EXTRACT PROVIDED:
Hearing Handicap Inventory for the Elderly – Screening Version (HHIE-S)

Fig. 2

Audiometric configurations: (i) Normal – shows an almost straight line. (ii) Presbycusis – normal sensitivity at lower frequencies but poorer sensitivity for higher frequencies, ‘sloping’. (iii) Meniere’s disease – severe loss in the lower frequencies. (iv) Noise-induced hearing loss – loss in higher frequencies especially at 4 kHz. (v) Vestibular schwannoma – there is an asymmetric high-frequency sensorineural hearing loss. (vi) Unilateral conduction deafness – loss across a range of frequencies most commonly in one ear only

Persons with sensorineural and speech discrimination hearing loss who do not meet the criteria of presbycusis, noise-induced or ototoxic medications could be evaluated by auditory brainstem response and acoustic immittance, the latter includes tympanometry and acoustic reflex testing. They help to differentiate whether the lesions are central, retrocochlear or cochlear. Tympanometry, although is not a hearing test, is used to assess the function of the middle ear. The auditory brain response is used to determine the intactness of the auditory pathway from the cochlea to the brainstem.

1. 5.

   Imaging. The MRI is used to exclude retrocochlear pathology and provides good assessment of the internal auditory canal and bony changes in the canal walls [15]. MR imaging is less expensive and is the modality of choice in most patients with sensorineural hearing loss [16]. It is more practical and with the addition of fast spin-echo imaging (FSE) demonstrates changes in the internal auditory canal, cerebellopontine angle, cranial nerves and membranous labyrinth [16, 17]. High-resolution FSE is less expensive than gadolinium-enhanced T1 MRI and is equally sensitive [17]. Limited MRI of the internal auditory canals may be useful to screen for retrocochlear pathological conditions in patients with unilateral auditory symptoms and no dizziness [18]. Auditory brainstem response is used as a screening procedure but is not reliable in detecting small acoustic neuromas [15, 19] and is not appropriate as a primary test to screen for acoustic neuromas [20]. High-resolution computed tomography of the temporal bone is used in certain middle ear and mastoid disorders, for example, glomus tumour and chronic infections.

Management

It is important to determine the hearing status prior to any diagnostic tool because of the existence of comorbidity of hearing loss and cognitive disorders [21]. Many adults ignore their hearing loss for years or decades because of the insidious nature of presbycusis [21]. The average age of first-time hearing aid wearer is around 70 years of age [22], and an average hearing age user waits over 10 years after the diagnosis to be fitted with the first hearing aid [23]. For effective communication, optimised hearing is crucial [22]. Early evaluation and treatment will allay the effects of hearing on quality of life and long-term health [21].

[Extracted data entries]
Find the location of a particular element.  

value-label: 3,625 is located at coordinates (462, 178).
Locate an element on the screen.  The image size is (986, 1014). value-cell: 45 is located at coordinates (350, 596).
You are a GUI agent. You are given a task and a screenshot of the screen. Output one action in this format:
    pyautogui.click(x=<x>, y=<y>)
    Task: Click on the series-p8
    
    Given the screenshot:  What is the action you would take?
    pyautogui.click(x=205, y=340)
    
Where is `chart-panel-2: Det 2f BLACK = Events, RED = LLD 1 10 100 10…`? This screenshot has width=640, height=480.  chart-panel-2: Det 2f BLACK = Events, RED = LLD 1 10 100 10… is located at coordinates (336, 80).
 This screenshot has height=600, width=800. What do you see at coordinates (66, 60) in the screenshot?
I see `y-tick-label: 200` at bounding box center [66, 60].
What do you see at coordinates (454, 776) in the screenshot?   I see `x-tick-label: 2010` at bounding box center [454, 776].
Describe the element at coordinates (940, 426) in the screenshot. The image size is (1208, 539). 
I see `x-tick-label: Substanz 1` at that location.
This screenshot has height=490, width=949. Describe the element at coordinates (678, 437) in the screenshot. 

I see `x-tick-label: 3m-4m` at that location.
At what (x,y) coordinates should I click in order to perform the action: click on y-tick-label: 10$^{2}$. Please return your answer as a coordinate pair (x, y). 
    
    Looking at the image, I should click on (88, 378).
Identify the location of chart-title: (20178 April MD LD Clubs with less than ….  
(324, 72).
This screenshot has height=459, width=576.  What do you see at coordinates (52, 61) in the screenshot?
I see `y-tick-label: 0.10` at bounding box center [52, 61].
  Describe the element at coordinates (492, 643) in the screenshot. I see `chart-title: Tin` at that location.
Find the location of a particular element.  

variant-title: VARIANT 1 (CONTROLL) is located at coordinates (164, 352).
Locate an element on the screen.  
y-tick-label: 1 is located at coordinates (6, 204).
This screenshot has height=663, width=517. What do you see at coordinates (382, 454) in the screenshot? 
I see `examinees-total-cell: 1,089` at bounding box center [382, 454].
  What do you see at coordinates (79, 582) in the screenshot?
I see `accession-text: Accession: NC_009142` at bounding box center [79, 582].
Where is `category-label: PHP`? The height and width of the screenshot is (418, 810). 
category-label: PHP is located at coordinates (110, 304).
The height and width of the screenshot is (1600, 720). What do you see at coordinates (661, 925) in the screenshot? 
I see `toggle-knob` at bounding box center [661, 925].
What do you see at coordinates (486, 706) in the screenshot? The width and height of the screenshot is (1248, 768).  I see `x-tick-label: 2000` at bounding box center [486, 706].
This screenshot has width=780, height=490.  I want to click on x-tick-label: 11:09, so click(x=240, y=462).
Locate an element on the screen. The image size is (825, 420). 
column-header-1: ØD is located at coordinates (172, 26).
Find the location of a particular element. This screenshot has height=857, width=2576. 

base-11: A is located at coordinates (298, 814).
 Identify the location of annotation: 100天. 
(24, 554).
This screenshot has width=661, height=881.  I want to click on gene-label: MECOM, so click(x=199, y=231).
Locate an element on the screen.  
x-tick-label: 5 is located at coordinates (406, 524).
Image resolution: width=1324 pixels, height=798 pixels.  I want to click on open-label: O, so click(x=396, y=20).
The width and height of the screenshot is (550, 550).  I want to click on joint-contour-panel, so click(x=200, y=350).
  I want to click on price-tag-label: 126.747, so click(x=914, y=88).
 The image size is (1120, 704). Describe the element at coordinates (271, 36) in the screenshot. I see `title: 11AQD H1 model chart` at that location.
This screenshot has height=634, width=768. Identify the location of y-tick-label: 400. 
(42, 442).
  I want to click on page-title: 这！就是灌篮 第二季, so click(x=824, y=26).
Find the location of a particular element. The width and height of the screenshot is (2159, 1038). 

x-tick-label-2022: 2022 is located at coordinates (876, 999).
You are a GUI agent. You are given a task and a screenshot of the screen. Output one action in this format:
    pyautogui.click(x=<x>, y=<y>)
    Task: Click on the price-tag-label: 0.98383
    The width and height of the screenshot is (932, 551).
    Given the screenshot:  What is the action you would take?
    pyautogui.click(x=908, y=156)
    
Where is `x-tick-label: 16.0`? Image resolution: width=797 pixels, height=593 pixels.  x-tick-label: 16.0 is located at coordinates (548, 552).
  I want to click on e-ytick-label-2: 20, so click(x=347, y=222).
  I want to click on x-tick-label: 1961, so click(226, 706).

THE PROBLEM: Rewrite the paragraph of the hearing loss extract above that begins "Persons with sensorineural and speech discrimination hearing loss" as a short bulleted list, keeping its main facts.

EXPECTED OUTPUT:
- Auditory brainstem response and acoustic immittance could be used to evaluate people with sensorineural and speech discrimination hearing loss who don't meet the criteria for presbycusis, noise-induced loss or ototoxic medications.
- Acoustic immittance includes tympanometry and acoustic reflex testing.
- These tests help show whether lesions are central, retrocochlear or cochlear.
- Tympanometry isn't a hearing test; it assesses middle ear function.
- The auditory brain response determines whether the auditory pathway from the cochlea to the brainstem is intact.